Duże M. Nie konfabuluj! Młodzi by wyguglali w sekundę „Gryka zwyczajna jest rośliną dwuliścienną z rodziny rdestowatych”
Myślę właśnie z uśmiechem, że nas dyscyplinowano zupełnie niezgodnie z Kartą Ucznia i współczesną pedagogiką. Dyrektor pokrzykiwał :
-Iksiński, jeszcze dwie takie oceny i będziesz u szewca gwoździe prostował.
– Zetówna, powiedz Matce żeby Cię szybko za mąż wydała, bo nadmiar wiedzy może ci poważnie zaszkodzić.
Prof Stanisław Krzysik (już wtedy stareńki)
– Uczniowie? banda Siuxów, nie uczniowie!
Doc.Graczyk (ornitolog z WSR) :
-Jak tak na ciebie patrzę, Igrekówna, to się zastanawiam, czy ta małpa, która zeszła z drzewa, dobrze zrobiła.
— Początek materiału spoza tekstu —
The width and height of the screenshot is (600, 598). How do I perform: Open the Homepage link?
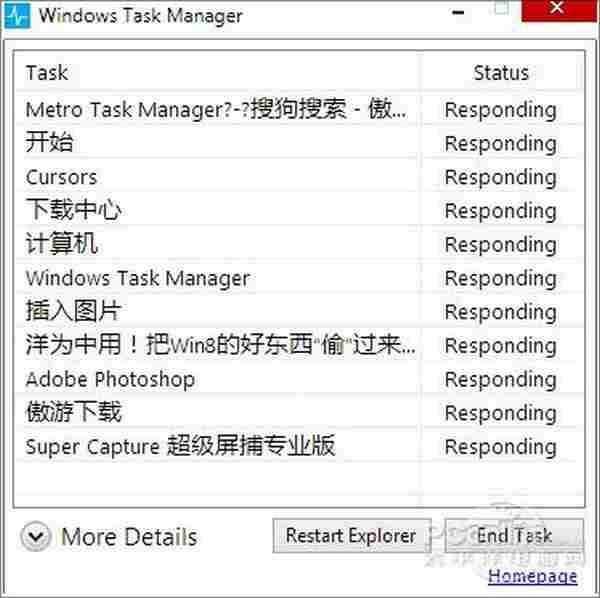point(532,576)

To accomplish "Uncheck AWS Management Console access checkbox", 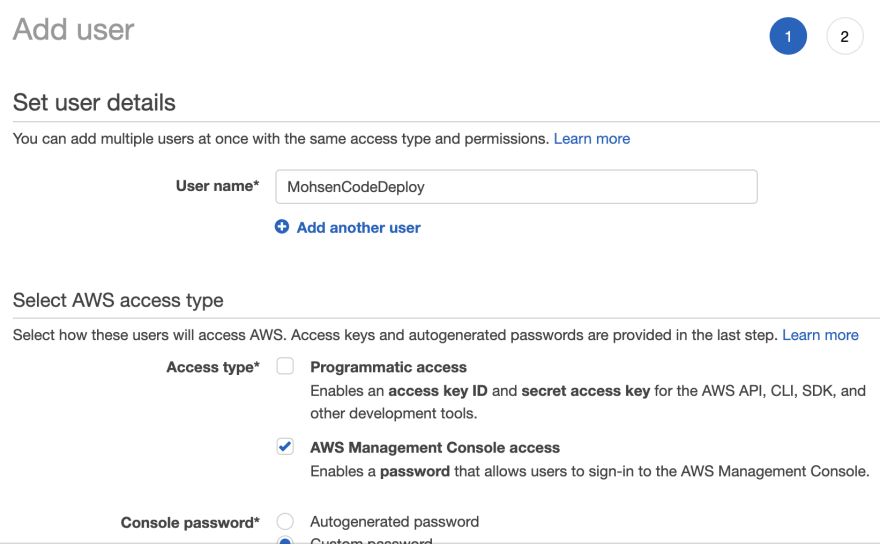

I tak dalej i dalej, a my jakoś wyszliśmy na ludzi i to nie zakompleksionych.
Byłam świadkiem owego zdarzenia i Pyro nie mówimy o matematyce tylko literaturze dla nich kompletnie niezrozumiałej. Wybacz, ale z tego co piszesz, np. Ty masz o wiele lepsze rozeznanie w sprawach XIX wsi. Nie masz za to pojęcia o informatyce i też można powiedzieć – włóż trochę wysiłku naucz się programować… Z matematyka za to nie mają żadnych problemów i biegle mówią w kilku językach.
Cichalu, ale oni guglaja tylko to co chcą, a poza tym musieliby czytać Mickiewicza z googlem 🙂
Słyszałam kiedyś wywiad z Andrzejem Sewerynem. Dziennikarka zapytała, co, jego zdaniem, trzeba zrobić, żeby jakoś przybliżyć współczesnemu widzowi Szekspira.
– Nic – odpowiedział chłodno znakomity aktor. – To widz powinien uczynić wysiłek, żeby zrozumieć, co Szekspir do niego mówi.
Jestem za. Nie tylko w przypadku Szekspira.
Skoro unieważniamy Sienkiewicza, to może również spalmy Luwr. W końcu są tam same stare ramoty.
A rozeznania w XIX-wiecznych sprawach wiejskich mieć nie trzeba, żeby wiedzieć, skąd się bierze kasza, którą dostajemy na talerzu.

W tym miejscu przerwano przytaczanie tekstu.